(Beginning of MATERIAL TO PROCESS)

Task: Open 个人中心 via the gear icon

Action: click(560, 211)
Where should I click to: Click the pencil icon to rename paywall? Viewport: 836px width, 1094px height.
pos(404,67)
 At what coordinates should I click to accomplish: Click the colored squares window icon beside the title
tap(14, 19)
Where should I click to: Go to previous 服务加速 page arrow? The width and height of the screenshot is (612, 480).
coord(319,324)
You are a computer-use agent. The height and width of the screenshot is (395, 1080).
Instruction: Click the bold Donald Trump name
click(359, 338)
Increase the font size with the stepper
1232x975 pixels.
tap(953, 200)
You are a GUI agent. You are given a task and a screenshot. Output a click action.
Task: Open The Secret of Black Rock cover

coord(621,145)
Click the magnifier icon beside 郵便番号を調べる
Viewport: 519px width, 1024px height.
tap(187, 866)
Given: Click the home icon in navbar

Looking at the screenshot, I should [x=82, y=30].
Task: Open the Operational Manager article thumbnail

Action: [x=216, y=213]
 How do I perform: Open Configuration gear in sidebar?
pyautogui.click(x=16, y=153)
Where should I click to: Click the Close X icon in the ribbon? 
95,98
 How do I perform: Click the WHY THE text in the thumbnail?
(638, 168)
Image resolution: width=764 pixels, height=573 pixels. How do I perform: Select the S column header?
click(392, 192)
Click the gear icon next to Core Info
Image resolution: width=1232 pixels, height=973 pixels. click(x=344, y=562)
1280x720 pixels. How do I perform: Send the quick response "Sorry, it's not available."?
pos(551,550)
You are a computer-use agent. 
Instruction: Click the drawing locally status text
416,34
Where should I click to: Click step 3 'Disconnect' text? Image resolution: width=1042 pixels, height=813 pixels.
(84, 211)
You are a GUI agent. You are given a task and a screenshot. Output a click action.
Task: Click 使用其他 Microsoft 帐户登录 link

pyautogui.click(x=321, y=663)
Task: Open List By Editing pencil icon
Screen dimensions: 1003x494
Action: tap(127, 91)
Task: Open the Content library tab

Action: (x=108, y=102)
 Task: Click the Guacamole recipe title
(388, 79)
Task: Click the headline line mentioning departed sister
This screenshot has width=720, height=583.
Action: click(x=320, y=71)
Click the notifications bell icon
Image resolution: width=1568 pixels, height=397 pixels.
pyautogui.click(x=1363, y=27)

(End of MATERIAL TO PROCESS)

WORK ITEM: Each entry is to be given again, exactly as it stands.

FINISHED EXERCISE:
Task: Open 个人中心 via the gear icon

Action: click(560, 211)
Where should I click to: Click the pencil icon to rename paywall? Viewport: 836px width, 1094px height.
pos(404,67)
 At what coordinates should I click to accomplish: Click the colored squares window icon beside the title
tap(14, 19)
Where should I click to: Go to previous 服务加速 page arrow? The width and height of the screenshot is (612, 480).
coord(319,324)
You are a computer-use agent. The height and width of the screenshot is (395, 1080).
Instruction: Click the bold Donald Trump name
click(359, 338)
Increase the font size with the stepper
1232x975 pixels.
tap(953, 200)
You are a GUI agent. You are given a task and a screenshot. Output a click action.
Task: Open The Secret of Black Rock cover

coord(621,145)
Click the magnifier icon beside 郵便番号を調べる
Viewport: 519px width, 1024px height.
tap(187, 866)
Given: Click the home icon in navbar

Looking at the screenshot, I should [x=82, y=30].
Task: Open the Operational Manager article thumbnail

Action: [x=216, y=213]
 How do I perform: Open Configuration gear in sidebar?
pyautogui.click(x=16, y=153)
Where should I click to: Click the Close X icon in the ribbon? 
95,98
 How do I perform: Click the WHY THE text in the thumbnail?
(638, 168)
Image resolution: width=764 pixels, height=573 pixels. How do I perform: Select the S column header?
click(392, 192)
Click the gear icon next to Core Info
Image resolution: width=1232 pixels, height=973 pixels. click(x=344, y=562)
1280x720 pixels. How do I perform: Send the quick response "Sorry, it's not available."?
pos(551,550)
You are a computer-use agent. 
Instruction: Click the drawing locally status text
416,34
Where should I click to: Click step 3 'Disconnect' text? Image resolution: width=1042 pixels, height=813 pixels.
(84, 211)
You are a GUI agent. You are given a task and a screenshot. Output a click action.
Task: Click 使用其他 Microsoft 帐户登录 link

pyautogui.click(x=321, y=663)
Task: Open List By Editing pencil icon
Screen dimensions: 1003x494
Action: tap(127, 91)
Task: Open the Content library tab

Action: (x=108, y=102)
 Task: Click the Guacamole recipe title
(388, 79)
Task: Click the headline line mentioning departed sister
This screenshot has width=720, height=583.
Action: click(x=320, y=71)
Click the notifications bell icon
Image resolution: width=1568 pixels, height=397 pixels.
pyautogui.click(x=1363, y=27)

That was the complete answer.